As Mormon people we probably ought to have been playing something by the Mormon Tabernacle Choir, or a Disney movie. But we weren't. Instead we were whiling away the sabbath with jazz. This Motian record was in the CD tray right after the Chet Baker Christmas album Silent Nights, which I believe should be in every Christmas-observing American home, along with the Nashville Superpicker's Picking on Christmas and Vince Guaraldi's masterpiece soundtrack from A Charlie Brown Christmas. The only thing better would be a Hellcaster's Christmas Album--I'm drafting a letter to Santa in the morning.
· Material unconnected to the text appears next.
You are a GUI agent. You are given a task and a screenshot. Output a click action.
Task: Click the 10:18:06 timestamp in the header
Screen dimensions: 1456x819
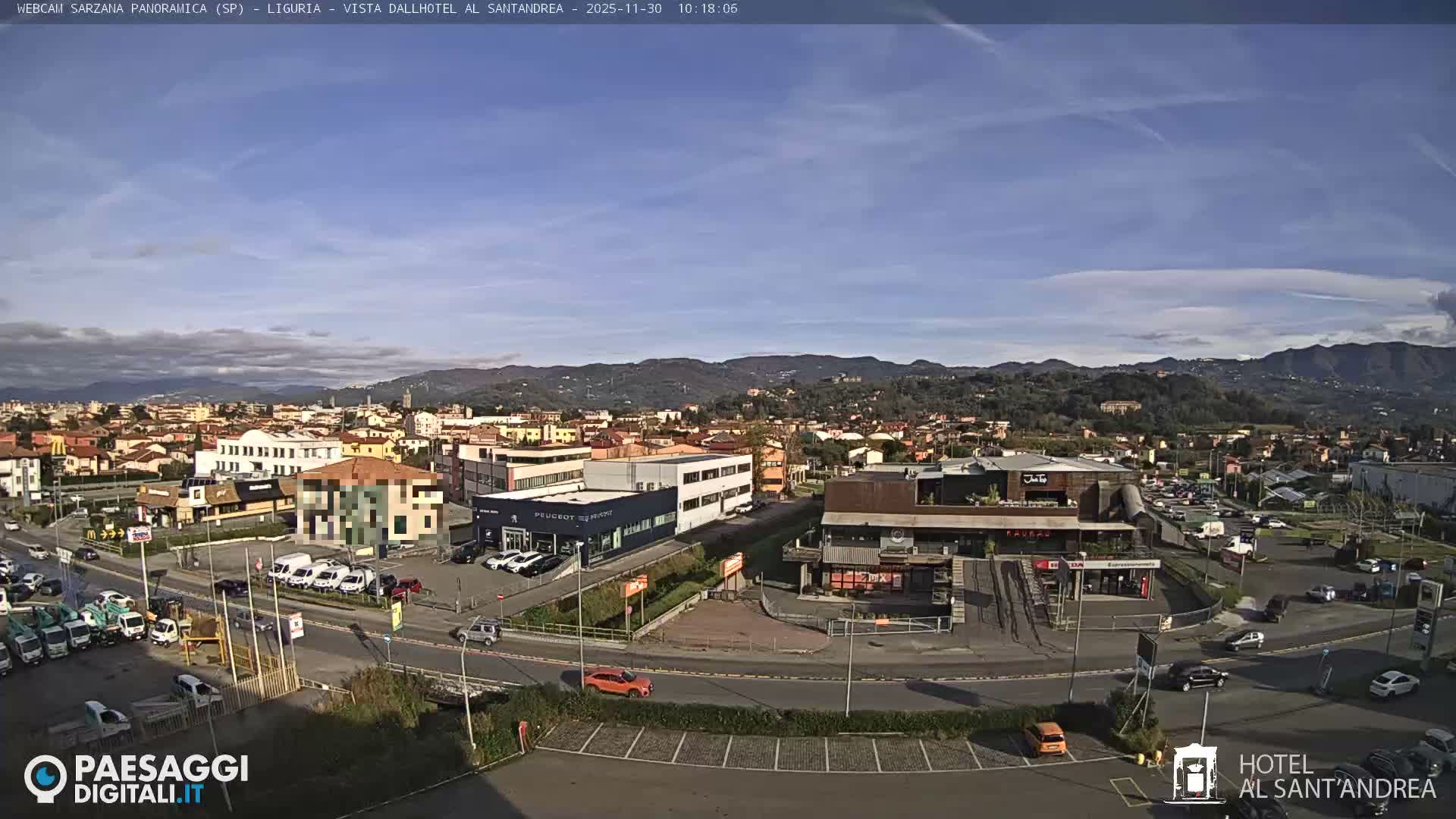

So, we were about halfway through the Sunday dinner when the song changed. The new track was in a minor key with a melody vaguely Jewish and John Zorn-like. Zoë (who is three) looked up with a piece of chicken in her fingers and said, "Dat song sounds like Chanukah music." Then she popped the chicken into her mouth and chewed it up.

My wife and I looked at each other, listened intently to another two or three measures of the song, and confirmed that the melody did, in fact, have a Jewish cast to it. Then I nearly started weeping--my wife, too. I said, "Zoë you are the most wonderful little girl I have ever met."

Zoë smiled and smiled. I was so happy that this little person could fit into my family so well. Later, as I got myself ready to draft this entry, I began thinking that my daughter is fast on her way to being a High Horser, a snob in the first degree, just like her parents, and that's okay, I think.

I want to reward that kind of thinking. I want her to know that the connections that fire in her head are like gold to her parents. I want her to know how wonderful it feels to make connections no one else is making. I want her to know how valuble her uniqueness is.

Maybe then, during the unrelenting Saturday morning barrage of commercials for Bratz dolls and all the other dreck that is contributing to the trade deficit, maybe my child will continue to announce, "We don't need that stuff, Dad. We have our projects. We don't need all that. It's just junk."

I swear, those are her words not mine. I did not coach her on them any more than I told her that the Paul Motian was Chanukah music. My first child is becoming a marvelous person, a really wonderful girl of the first rank, someone who will probably be a horrible teenager but a wonderful, wonderful woman.